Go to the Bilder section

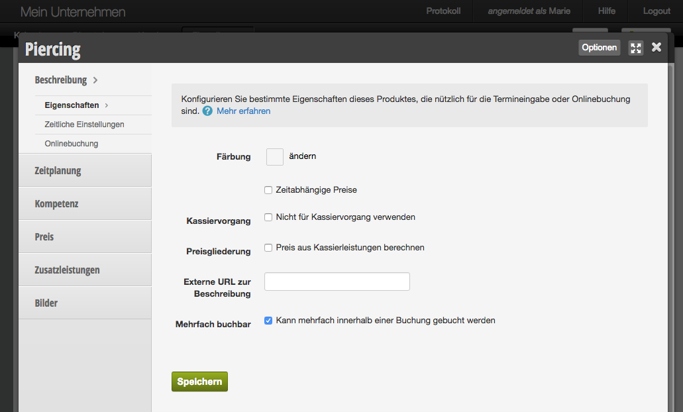[85, 303]
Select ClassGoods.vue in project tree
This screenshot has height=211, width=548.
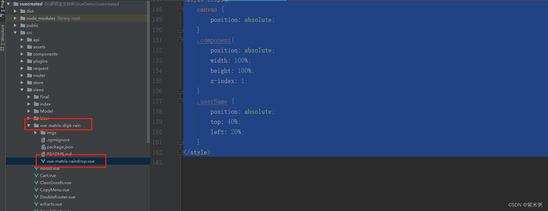tap(56, 183)
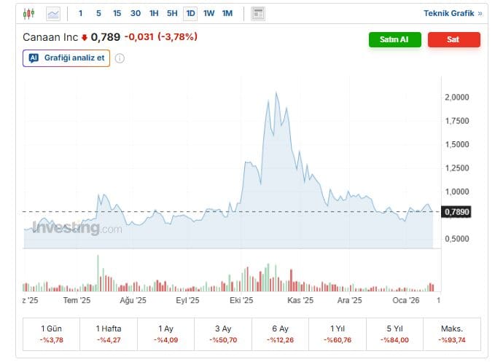Click the Grafiği analiz et AI button
Viewport: 495px width, 362px height.
[66, 58]
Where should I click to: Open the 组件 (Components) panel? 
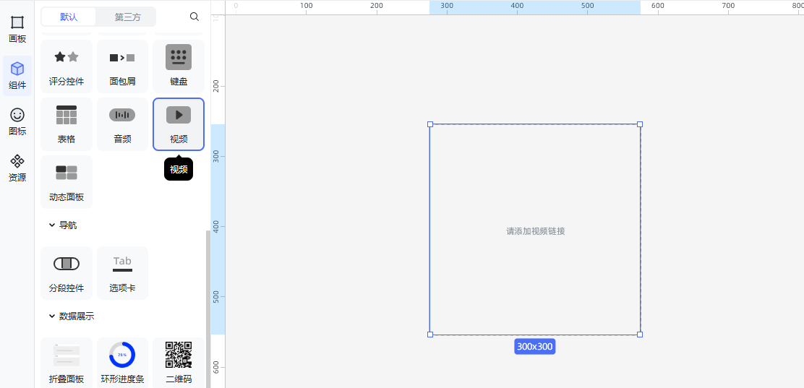coord(17,75)

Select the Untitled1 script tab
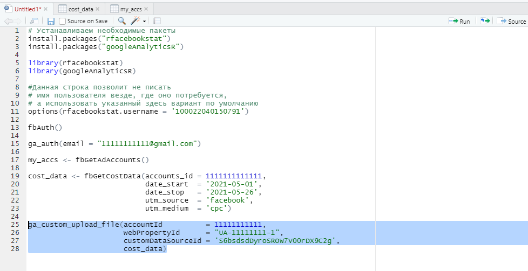click(x=23, y=9)
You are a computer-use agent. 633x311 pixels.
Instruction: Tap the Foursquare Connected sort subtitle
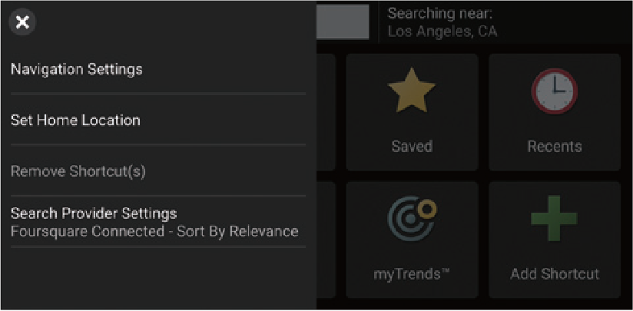[154, 231]
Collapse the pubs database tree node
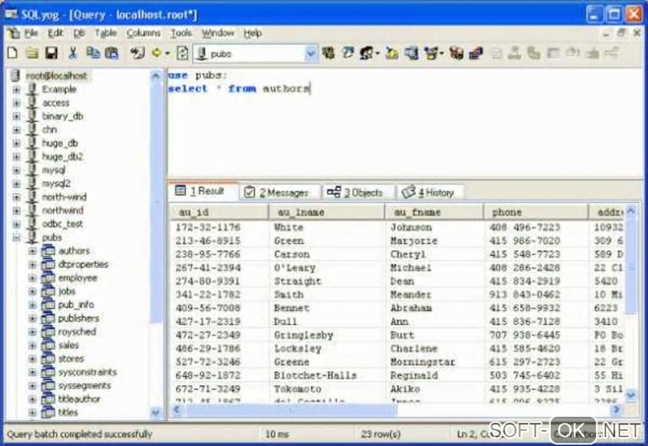The image size is (648, 446). point(16,238)
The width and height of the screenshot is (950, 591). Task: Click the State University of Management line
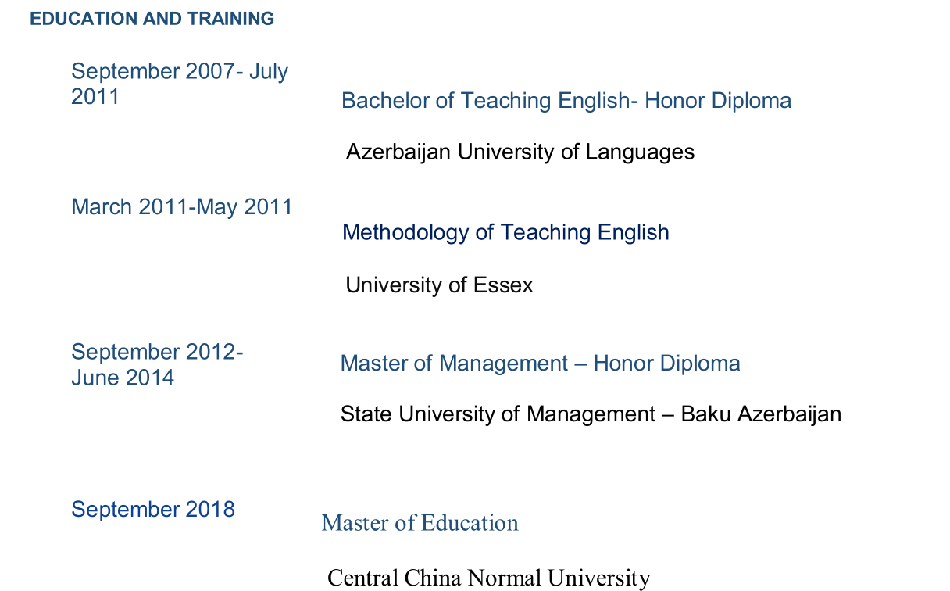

::::

Repeat the listing verbatim. Skip the pictures.

Go to the Bilder section

[85, 303]
Select ClassGoods.vue in project tree
This screenshot has height=211, width=548.
tap(56, 183)
Click the Grafiği analiz et AI button
Viewport: 495px width, 362px height.
[66, 58]
Where should I click to: Open the 组件 (Components) panel? 
coord(17,75)

Select the Untitled1 script tab
click(x=23, y=9)
You are a computer-use agent. 633x311 pixels.
Instruction: Tap the Foursquare Connected sort subtitle
[154, 231]
Collapse the pubs database tree node
The image size is (648, 446). point(16,238)
The width and height of the screenshot is (950, 591). Task: Click the State University of Management line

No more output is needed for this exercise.